Ekim ayında hoş bir cumartesi akşamını geçirdiğimiz, Osteria Salvatore… Boğaz’ ın yanıbaşındaki İtalyan Restoranı…
Uzun zamandır şöyle tam Boğaz’ ın yanıbaşında, İstanbul’ un keyfine vararak bir akşam yemeğine çıkmayı istiyorduk. Osteria Salvatore işte tam da öyle. Manzarasıyla insanı büyülüyor. Köprü boydan boya gözlerinizin önünde, ışıl ışıl. Su kenarında olmanın verdiği keyif ise zaten bambaşka. Burası özel bir günü kutlamak için seçilebilecek şık bir restoran. Hatta Osteria Salvatore ‘ de akşam yemeğinin öncesinde, hoş bir kokteyl eşliğinde, güneşin batışını izlemek muhteşem olacaktır.
image
image
Osteria Salvatore ‘ de modern dokunuşların hakim olduğu, ahşap ile ayna, cam gibi parlak malzemelerin buluştuğu bir tasarım tercih edilmiş. Mekanda taş fırın, bar gibi alanlar tasarımları ile ön plana çıkarılmış. Genel olarak ne çok sade, ne çok abartılı. Dengeli, şık bir İtalyan Restoranı.
images
Restoranın açık ve kapalı alanı bulunuyor.
Biz, hava çok güzel olduğu ve önceden rezervasyon yaptırdığımız için dışarıda, Boğaz’ ın tam yanıbaşındaki masamızda, İtalyan lezzetlerine şahit olduk.
Sonradan başlayan yağmur bizleri uzun bir süre direnmemizin ardından kapalı kısısma almış olsa da…
Gelelim menüsüne:
Osteria Salvatore ‘ de klasik İtalyan lezzetleri bulunuyor.
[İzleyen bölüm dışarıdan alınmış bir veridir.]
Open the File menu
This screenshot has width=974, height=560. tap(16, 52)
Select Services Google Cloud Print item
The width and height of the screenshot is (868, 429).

A la carte menüsü sade ve iştah kabartıcı. Masamız ile ilgilenen garsonlar ilgililerdi, servisleri iyiydi ancak özel bir restorandaki menü ile ilgili tüm bilgilerin çok büyük bir özende müşterilere iletilmesi gerektiğine inanıyorum.
Akşam yemeğimize zeytinli meze ve focaccia, şarküteri tabağı, buratta ve deniz mahsülleri ile başladık. Eşlikçimiz Arcadia: Sauvignon Blanc oldu. Acele etmeden, sakin bir başlangıç… Zaten manzara öyle güzel ki, bir nefes yemek ise, iki nefes manzara… Dolayısıyla hızlı yemek neredeyse imkansız. Biz de hem lezzetlerin, hem manzaranın, hem de sohbetin tadını çıkardık.
Ve ardından yağmur başladı. Aslında şemsiyeler bizi güzel koruyordu ama sonrasından artan rüzgardan dolayı ana yemeklerimize kapalı kısımda devam ettik.
Ana yemek olarak, taş fırında pişmiş pizza, karidesli linguine, kuzu bonfile ve kuzu kol seçtik. Eşlikçimiz bu sefer Merlot idi. Kuzu bonfile muhteşem pişmişti ve yumuşacıktı. Kuzu kol şahaneydi. Zaten kuzu kol için bir sunumlar, bir sunumlar ki sormayın :) 40-45 dakika pişme süresi oluyor, minimum 4 kişi için sipariş alıyorlar.
Buyurun sunumu buradan izleyebilirsiniz :)
Ancak belki de menüsünün yıldızı olması gereken pizza, nasıl bu kadar özensiz ve lezzetsizdi inanın anlayamadım. Halbuki şöyle dillere destan lezzette, çıtır çıtır olsa…
Bizler tatlı olarak, Tiramisu ve Porto şarabında poşelenmiş armut seçtik. Armut tatlısı gayet güzeldi. Yanında lezzetli bir Americano ile akşamı sonlandırdık.
Genel olarak Osteria Salvatore Anadolu yakasının elbette çok güzel bir İtalyan Restoranı. Ancak özel bir restoranın manzarasının güzelliği, menüsünün önüne geçmesi gerektiğine inanıyorum. Gün geçtikçe güzelleşeceğini umuyorum.